These days, when I look at new Mercedes-Benz E-Class cars, I think about that famous Estee Lauder line. ‘The pursuit of beauty is hounourable,’ she used to say. And Mercedes-Benz is one company that can certainly claim to have done the honourable thing – they have pursued beauty in automobile design. Some of their more recent efforts may look rather dubious, but over the last few decades, they did make some of the best-looking cars ever. Fifty years after the world first saw it, the pathbreaking 300SL, with its tubular frame, mechanical fuel-injection and dramatic (if impractical) gullwing doors, still looks radical enough to stir up emotion in any international auto show. And who can forget the eager panache of the 1950s 300 or the delicate, feline grace of the 190SL from the same decade? Then there were those impossibly striking-looking 1960s SEs – you only expect to see one of those being driven by some intimidatingly beautiful European woman – dark glasses slightly askew, silk scarf billowing in the wind. Or the 1960s/70s pagoda-roof SLs, which had the carelessly indifferent star-quality of the very wealthy and the very good-looking. Those SLs just didn’t give a damn and the world loved them for it. The last-generation SL, launched in 1989, is still the car to have if sheer snobbery is your thing. The new rich drive current SL55 AMGs, but old money still wafts past in 1980s/1990s SLs. Unless, of course, they’re blasting by in one of those grosser wagens – a barely-in-control, V12-engined, 600-horsepower, S-Class-based coupe that’s the new CL65 AMG.

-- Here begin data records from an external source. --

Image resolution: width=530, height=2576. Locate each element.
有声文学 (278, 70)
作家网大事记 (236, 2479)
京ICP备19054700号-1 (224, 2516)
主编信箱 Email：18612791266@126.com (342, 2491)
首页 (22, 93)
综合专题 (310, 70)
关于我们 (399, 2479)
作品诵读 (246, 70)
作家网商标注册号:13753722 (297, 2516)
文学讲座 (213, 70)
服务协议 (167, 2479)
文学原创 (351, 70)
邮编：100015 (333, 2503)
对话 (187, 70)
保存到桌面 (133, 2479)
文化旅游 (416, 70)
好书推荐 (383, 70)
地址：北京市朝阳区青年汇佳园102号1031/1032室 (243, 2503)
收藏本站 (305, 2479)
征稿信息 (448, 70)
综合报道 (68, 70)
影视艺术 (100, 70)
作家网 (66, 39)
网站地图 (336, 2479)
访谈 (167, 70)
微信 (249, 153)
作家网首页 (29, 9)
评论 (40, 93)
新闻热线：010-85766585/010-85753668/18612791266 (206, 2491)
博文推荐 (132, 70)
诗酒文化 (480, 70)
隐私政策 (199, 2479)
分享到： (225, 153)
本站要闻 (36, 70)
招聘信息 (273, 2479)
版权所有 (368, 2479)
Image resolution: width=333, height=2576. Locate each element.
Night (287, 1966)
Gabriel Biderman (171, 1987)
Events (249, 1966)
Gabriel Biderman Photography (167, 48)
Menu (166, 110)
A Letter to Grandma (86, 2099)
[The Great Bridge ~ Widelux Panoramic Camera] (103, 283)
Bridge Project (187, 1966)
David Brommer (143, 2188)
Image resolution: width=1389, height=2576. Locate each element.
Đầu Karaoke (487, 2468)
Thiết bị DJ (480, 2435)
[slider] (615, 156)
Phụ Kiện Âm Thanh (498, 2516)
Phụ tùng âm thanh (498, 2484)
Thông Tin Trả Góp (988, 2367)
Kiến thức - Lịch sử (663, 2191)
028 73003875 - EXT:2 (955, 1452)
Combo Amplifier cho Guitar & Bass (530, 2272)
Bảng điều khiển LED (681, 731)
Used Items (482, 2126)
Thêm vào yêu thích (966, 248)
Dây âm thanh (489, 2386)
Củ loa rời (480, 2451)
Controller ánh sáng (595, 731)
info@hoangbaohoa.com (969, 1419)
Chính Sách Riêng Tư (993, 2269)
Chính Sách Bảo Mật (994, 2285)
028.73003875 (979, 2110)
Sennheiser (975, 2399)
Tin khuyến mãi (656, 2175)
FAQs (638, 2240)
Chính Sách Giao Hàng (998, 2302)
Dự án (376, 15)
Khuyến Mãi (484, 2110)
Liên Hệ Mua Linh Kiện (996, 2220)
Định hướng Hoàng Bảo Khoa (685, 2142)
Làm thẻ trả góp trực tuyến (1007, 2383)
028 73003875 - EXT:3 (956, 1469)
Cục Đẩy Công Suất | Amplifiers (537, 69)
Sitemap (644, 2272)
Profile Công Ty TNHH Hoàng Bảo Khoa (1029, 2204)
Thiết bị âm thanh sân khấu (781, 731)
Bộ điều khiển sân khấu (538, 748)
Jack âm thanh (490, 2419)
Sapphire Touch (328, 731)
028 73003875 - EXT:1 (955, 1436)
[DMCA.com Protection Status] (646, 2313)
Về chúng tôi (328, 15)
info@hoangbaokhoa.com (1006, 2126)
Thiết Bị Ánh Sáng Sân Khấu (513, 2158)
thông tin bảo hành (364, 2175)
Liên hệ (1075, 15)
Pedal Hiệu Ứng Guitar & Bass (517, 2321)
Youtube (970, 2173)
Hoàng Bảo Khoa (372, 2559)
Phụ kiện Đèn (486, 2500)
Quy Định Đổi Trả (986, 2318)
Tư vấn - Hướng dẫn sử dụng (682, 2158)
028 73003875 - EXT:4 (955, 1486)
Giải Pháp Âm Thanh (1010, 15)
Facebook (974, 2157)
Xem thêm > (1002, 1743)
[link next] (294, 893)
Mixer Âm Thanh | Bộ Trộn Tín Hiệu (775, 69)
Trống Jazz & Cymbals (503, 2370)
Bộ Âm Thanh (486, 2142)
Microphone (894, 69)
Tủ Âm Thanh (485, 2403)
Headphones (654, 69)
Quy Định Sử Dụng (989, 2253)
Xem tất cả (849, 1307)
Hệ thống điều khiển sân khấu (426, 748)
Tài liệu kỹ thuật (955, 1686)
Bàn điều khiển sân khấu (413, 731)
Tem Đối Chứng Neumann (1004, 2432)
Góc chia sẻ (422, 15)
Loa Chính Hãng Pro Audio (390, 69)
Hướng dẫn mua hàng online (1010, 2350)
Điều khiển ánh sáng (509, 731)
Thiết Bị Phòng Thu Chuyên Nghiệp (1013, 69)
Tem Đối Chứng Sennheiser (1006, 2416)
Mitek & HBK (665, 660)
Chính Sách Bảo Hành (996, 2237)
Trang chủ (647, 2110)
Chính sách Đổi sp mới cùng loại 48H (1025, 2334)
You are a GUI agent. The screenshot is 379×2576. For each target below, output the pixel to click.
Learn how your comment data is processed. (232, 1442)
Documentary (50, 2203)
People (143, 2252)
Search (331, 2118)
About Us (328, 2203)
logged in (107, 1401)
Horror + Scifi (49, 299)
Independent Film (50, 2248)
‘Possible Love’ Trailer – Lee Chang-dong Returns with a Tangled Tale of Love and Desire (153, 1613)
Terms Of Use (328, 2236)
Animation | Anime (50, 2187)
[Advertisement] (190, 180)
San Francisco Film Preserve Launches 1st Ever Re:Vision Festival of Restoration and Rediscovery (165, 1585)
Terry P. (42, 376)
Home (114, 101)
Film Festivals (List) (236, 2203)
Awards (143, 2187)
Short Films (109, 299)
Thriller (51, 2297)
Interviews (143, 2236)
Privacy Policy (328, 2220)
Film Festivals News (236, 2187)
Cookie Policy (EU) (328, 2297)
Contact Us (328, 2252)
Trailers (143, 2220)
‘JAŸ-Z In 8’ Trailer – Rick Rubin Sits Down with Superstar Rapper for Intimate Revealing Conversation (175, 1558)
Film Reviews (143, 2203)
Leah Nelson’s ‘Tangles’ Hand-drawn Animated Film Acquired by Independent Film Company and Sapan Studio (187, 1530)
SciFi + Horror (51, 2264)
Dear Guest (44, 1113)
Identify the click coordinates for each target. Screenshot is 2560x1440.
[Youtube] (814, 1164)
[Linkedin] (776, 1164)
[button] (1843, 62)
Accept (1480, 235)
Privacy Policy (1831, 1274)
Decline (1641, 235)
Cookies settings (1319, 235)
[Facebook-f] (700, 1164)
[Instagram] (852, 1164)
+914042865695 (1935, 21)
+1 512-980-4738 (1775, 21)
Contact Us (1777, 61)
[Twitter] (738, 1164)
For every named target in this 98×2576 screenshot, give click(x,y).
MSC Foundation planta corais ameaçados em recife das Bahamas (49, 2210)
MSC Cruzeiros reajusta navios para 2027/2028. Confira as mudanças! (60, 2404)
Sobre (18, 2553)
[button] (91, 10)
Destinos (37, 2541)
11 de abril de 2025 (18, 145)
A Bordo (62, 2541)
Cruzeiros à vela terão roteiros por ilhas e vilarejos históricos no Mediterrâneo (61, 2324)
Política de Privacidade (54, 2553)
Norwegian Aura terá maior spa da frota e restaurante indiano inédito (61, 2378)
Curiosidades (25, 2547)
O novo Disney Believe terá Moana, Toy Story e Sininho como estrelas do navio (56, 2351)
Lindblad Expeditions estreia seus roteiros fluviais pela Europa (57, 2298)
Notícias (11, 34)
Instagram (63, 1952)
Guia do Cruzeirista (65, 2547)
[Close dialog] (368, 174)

But I digress. This story isn’t about some of the more exotic cars that M-B have built. This one’s about cars built for those who are on a relatively tighter budget, yet aspire to own a proper, full-size Mercedes-Benz. Which is not a bad thing at all, for even ‘economy’ Mercs with smaller engines (the early-1980s 190E being a prime example here) have always boasted of excellent build quality, reliability and unburstable longevity. All of which are qualities that can also be associated with the early-1990s E-Class, the much-loved W124 series, which was sold in India till 1996. Though it was replaced by the ‘twin-eyes’ W210-spec E-Class in 1997, people continued to associate the older W124 with the word ‘Mercedes’, for much longer. To quote Bijoy, from an article he wrote for the Business Standard Automobile Annual in 1996, ‘the old W124 shape has its own presence and is easily recognisable as a Mercedes from a kilometre away.’ You know where he’s coming from. I mean, everyone from Idi Amin to Paul McCartney to Bhagwan Shri Rajneesh probably had one of those cars at some point in their lives.
But things have changed. And the new E-Class (W211) is in a completely different world from the old E. Hence, when we were informed that we were getting the latest E200 Kompressor for a test, we thought of pitting it against the W124 and see whether the game has moved on. Sting might not like it, but would the Ayatollah at least still be driven in the new E-Class? Let’s see.
The lines are drawn
Styling first. And I’ll start with the W124. It really is very hard to say anything that hasn’t been said in the past, by many people and at many times. And yet, it must be said again – the W124’s lines are timeless. Straight and solid and square as they come, this is one Mercedes whose presence is as commanding, as compelling now, as it was ten years ago. Totally devoid of fatuous, short-lived styling cues – let’s see where Bangle’d BMWs are, in ten years time – the W124 E-Class is the very embodiment of an honest German family saloon. I won’t discuss A-, B- and C-pillars or rooflines or windscreen rake, because you wouldn’t care. All I’ll say is, if cars were human, the W124 would be a rich German farmer’s wife – good looking in a solid, well-fed, hard-working and dependable kind of way. You can imagine spending a decade with this car and still being able to feel happy opening its door every morning, getting in and doing the daily commute. To quote Bijoy’s 1996 article again, ‘the fit and finish and attention to detail are impeccable.’ It was that way back then. And after almost ten years and almost one lakh kilometres, it still is. The only thing is, I do wish they had given it alloys. Pressed-steel wheels (15-inch) behind plastic wheelcovers on a car that cost Rs 23 lakh when new, smacks of scrimping. Not fair.